Collected data entries
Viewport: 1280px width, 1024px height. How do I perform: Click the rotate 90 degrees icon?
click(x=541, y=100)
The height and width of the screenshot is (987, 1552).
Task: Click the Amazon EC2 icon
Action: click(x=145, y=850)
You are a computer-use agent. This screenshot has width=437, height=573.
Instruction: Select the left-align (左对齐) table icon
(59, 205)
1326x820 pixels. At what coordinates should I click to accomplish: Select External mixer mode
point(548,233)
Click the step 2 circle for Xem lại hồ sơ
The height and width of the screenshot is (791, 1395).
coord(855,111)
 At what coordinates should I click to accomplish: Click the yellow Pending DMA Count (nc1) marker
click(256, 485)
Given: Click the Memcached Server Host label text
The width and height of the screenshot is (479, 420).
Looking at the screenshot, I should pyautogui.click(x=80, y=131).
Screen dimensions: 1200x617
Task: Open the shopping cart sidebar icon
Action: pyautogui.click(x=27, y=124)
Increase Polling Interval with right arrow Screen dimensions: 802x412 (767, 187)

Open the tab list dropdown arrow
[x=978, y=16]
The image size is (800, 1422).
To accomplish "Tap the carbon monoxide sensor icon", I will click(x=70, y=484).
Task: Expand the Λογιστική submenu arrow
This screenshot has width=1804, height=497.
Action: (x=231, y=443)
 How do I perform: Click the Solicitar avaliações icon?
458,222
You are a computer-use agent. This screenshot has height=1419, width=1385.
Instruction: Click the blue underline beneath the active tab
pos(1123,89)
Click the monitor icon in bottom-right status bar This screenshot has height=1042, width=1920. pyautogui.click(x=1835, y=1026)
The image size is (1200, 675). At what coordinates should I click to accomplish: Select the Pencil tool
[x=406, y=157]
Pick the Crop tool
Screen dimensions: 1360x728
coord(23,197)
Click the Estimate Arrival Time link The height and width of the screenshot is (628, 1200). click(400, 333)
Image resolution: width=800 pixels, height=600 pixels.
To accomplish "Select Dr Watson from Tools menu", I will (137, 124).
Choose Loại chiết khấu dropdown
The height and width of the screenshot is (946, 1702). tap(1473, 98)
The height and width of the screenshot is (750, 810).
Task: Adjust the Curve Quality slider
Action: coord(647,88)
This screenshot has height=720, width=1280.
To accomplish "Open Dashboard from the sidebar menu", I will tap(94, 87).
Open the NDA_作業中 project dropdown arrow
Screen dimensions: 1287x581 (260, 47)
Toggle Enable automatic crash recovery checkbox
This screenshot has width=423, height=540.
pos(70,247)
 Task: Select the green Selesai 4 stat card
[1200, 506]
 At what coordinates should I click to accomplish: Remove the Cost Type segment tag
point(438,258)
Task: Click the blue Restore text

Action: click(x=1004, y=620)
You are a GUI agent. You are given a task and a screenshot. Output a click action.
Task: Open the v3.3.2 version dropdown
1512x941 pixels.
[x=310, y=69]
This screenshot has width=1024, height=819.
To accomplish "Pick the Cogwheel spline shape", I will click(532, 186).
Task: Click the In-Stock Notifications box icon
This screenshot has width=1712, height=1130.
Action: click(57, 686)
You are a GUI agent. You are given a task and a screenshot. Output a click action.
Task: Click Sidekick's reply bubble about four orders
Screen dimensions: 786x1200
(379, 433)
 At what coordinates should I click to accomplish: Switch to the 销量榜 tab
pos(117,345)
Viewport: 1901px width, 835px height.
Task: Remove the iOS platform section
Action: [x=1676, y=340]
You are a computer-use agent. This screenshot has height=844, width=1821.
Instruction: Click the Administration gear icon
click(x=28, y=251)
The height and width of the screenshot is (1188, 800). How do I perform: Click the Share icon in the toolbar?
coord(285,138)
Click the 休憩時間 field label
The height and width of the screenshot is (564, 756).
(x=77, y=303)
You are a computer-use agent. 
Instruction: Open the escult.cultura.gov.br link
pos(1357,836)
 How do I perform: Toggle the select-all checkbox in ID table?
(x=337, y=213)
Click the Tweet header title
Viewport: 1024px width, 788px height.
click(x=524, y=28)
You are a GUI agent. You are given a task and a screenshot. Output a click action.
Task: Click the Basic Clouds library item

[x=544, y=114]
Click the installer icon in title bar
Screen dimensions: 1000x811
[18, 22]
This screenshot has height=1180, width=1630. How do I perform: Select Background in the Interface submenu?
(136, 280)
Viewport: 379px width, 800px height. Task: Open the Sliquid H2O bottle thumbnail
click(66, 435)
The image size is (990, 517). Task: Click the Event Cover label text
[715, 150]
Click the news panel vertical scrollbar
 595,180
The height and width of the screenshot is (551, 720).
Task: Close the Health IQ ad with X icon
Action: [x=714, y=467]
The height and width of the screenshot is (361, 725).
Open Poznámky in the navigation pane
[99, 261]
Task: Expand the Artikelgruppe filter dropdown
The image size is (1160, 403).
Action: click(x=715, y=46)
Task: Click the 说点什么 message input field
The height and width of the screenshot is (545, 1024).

* What you have to do
Repeat every record, keeping each word and mark exactly as it is.

* Task result
Viewport: 1280px width, 1024px height. How do I perform: Click the rotate 90 degrees icon?
click(x=541, y=100)
The height and width of the screenshot is (987, 1552).
Task: Click the Amazon EC2 icon
Action: click(x=145, y=850)
You are a computer-use agent. This screenshot has width=437, height=573.
Instruction: Select the left-align (左对齐) table icon
(59, 205)
1326x820 pixels. At what coordinates should I click to accomplish: Select External mixer mode
point(548,233)
Click the step 2 circle for Xem lại hồ sơ
The height and width of the screenshot is (791, 1395).
coord(855,111)
 At what coordinates should I click to accomplish: Click the yellow Pending DMA Count (nc1) marker
click(256, 485)
Given: Click the Memcached Server Host label text
The width and height of the screenshot is (479, 420).
Looking at the screenshot, I should pyautogui.click(x=80, y=131).
Screen dimensions: 1200x617
Task: Open the shopping cart sidebar icon
Action: pyautogui.click(x=27, y=124)
Increase Polling Interval with right arrow Screen dimensions: 802x412 (767, 187)

Open the tab list dropdown arrow
[x=978, y=16]
The image size is (800, 1422).
To accomplish "Tap the carbon monoxide sensor icon", I will click(x=70, y=484).
Task: Expand the Λογιστική submenu arrow
This screenshot has width=1804, height=497.
Action: (x=231, y=443)
 How do I perform: Click the Solicitar avaliações icon?
458,222
You are a computer-use agent. This screenshot has height=1419, width=1385.
Instruction: Click the blue underline beneath the active tab
pos(1123,89)
Click the monitor icon in bottom-right status bar This screenshot has height=1042, width=1920. pyautogui.click(x=1835, y=1026)
The image size is (1200, 675). At what coordinates should I click to accomplish: Select the Pencil tool
[x=406, y=157]
Pick the Crop tool
Screen dimensions: 1360x728
coord(23,197)
Click the Estimate Arrival Time link The height and width of the screenshot is (628, 1200). click(400, 333)
Image resolution: width=800 pixels, height=600 pixels.
To accomplish "Select Dr Watson from Tools menu", I will (137, 124).
Choose Loại chiết khấu dropdown
The height and width of the screenshot is (946, 1702). tap(1473, 98)
The height and width of the screenshot is (750, 810).
Task: Adjust the Curve Quality slider
Action: coord(647,88)
This screenshot has height=720, width=1280.
To accomplish "Open Dashboard from the sidebar menu", I will tap(94, 87).
Open the NDA_作業中 project dropdown arrow
Screen dimensions: 1287x581 (260, 47)
Toggle Enable automatic crash recovery checkbox
This screenshot has width=423, height=540.
pos(70,247)
 Task: Select the green Selesai 4 stat card
[1200, 506]
 At what coordinates should I click to accomplish: Remove the Cost Type segment tag
point(438,258)
Task: Click the blue Restore text

Action: click(x=1004, y=620)
You are a GUI agent. You are given a task and a screenshot. Output a click action.
Task: Open the v3.3.2 version dropdown
1512x941 pixels.
[x=310, y=69]
This screenshot has width=1024, height=819.
To accomplish "Pick the Cogwheel spline shape", I will click(532, 186).
Task: Click the In-Stock Notifications box icon
This screenshot has width=1712, height=1130.
Action: click(57, 686)
You are a GUI agent. You are given a task and a screenshot. Output a click action.
Task: Click Sidekick's reply bubble about four orders
Screen dimensions: 786x1200
(379, 433)
 At what coordinates should I click to accomplish: Switch to the 销量榜 tab
pos(117,345)
Viewport: 1901px width, 835px height.
Task: Remove the iOS platform section
Action: [x=1676, y=340]
You are a computer-use agent. This screenshot has height=844, width=1821.
Instruction: Click the Administration gear icon
click(x=28, y=251)
The height and width of the screenshot is (1188, 800). How do I perform: Click the Share icon in the toolbar?
coord(285,138)
Click the 休憩時間 field label
The height and width of the screenshot is (564, 756).
(x=77, y=303)
You are a computer-use agent. 
Instruction: Open the escult.cultura.gov.br link
pos(1357,836)
 How do I perform: Toggle the select-all checkbox in ID table?
(x=337, y=213)
Click the Tweet header title
Viewport: 1024px width, 788px height.
click(x=524, y=28)
You are a GUI agent. You are given a task and a screenshot. Output a click action.
Task: Click the Basic Clouds library item

[x=544, y=114]
Click the installer icon in title bar
Screen dimensions: 1000x811
[18, 22]
This screenshot has height=1180, width=1630. How do I perform: Select Background in the Interface submenu?
(136, 280)
Viewport: 379px width, 800px height. Task: Open the Sliquid H2O bottle thumbnail
click(66, 435)
The image size is (990, 517). Task: Click the Event Cover label text
[715, 150]
Click the news panel vertical scrollbar
 595,180
The height and width of the screenshot is (551, 720).
Task: Close the Health IQ ad with X icon
Action: [x=714, y=467]
The height and width of the screenshot is (361, 725).
Open Poznámky in the navigation pane
[99, 261]
Task: Expand the Artikelgruppe filter dropdown
The image size is (1160, 403).
Action: click(x=715, y=46)
Task: Click the 说点什么 message input field
The height and width of the screenshot is (545, 1024).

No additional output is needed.